▸ TASK DESCRIPTION
Render the items as a Markdown table with the columns Row and Line. Begin at the line that has "1168x607 pixels. Task: Click" and stop after the end of the items, skipping blank lines and leaving the pictures out.

Dataset rows
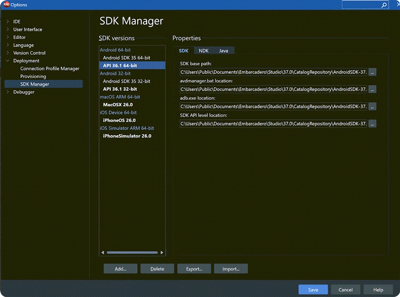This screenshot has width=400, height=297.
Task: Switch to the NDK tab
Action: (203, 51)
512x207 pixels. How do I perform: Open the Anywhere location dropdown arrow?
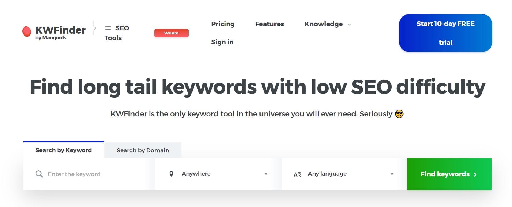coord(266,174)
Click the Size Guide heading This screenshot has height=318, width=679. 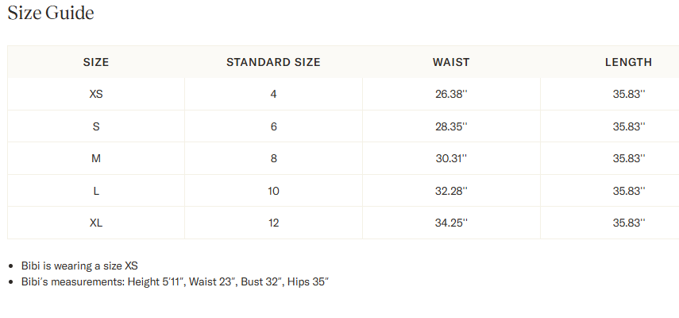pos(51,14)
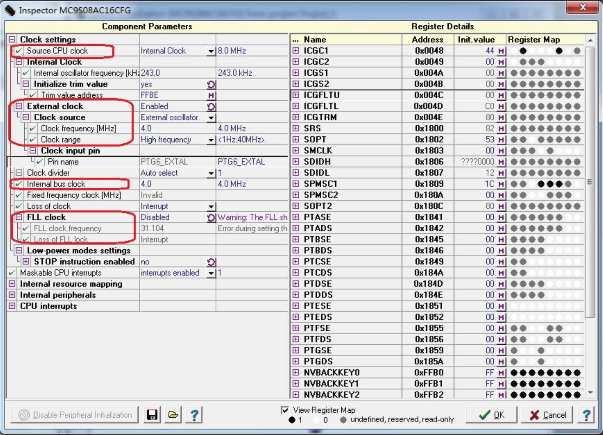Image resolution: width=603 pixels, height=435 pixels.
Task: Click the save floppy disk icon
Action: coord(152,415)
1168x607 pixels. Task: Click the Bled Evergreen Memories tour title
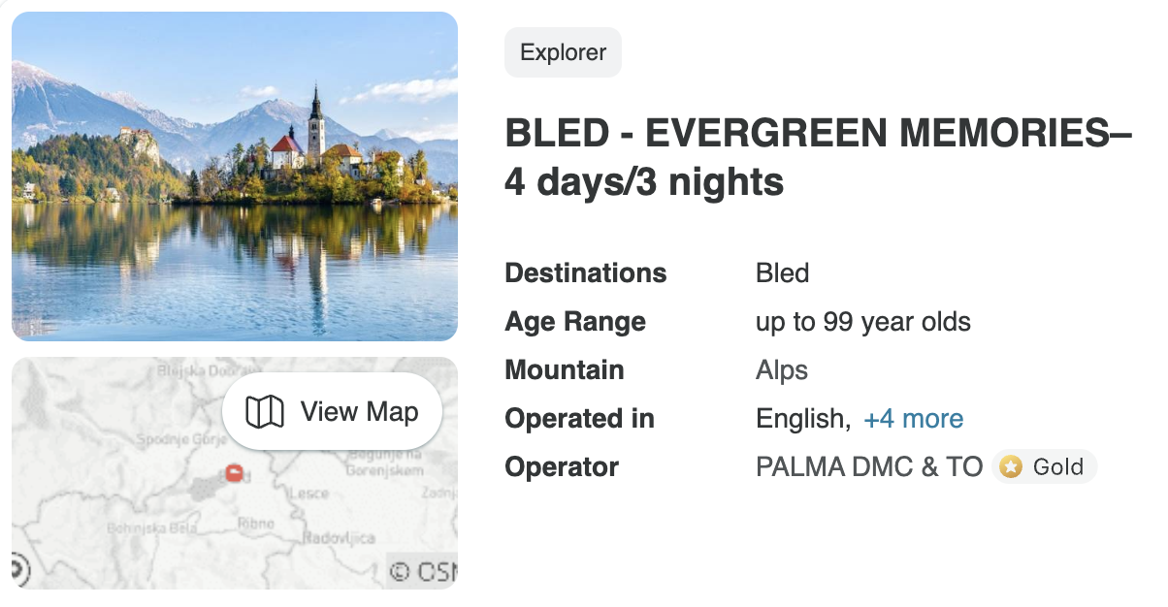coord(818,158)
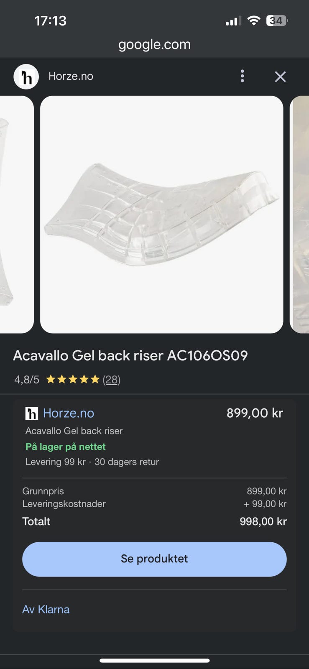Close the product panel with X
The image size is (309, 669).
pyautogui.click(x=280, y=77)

▸ SOLUTION FOR THIS EXERCISE
| Row | Line |
|---|---|
| 1 | 1168x607 pixels. Task: Click the Bled Evergreen Memories tour title |
| 2 | coord(818,158) |
| 3 | Close the product panel with X |
| 4 | The image size is (309, 669). |
| 5 | pyautogui.click(x=280, y=77) |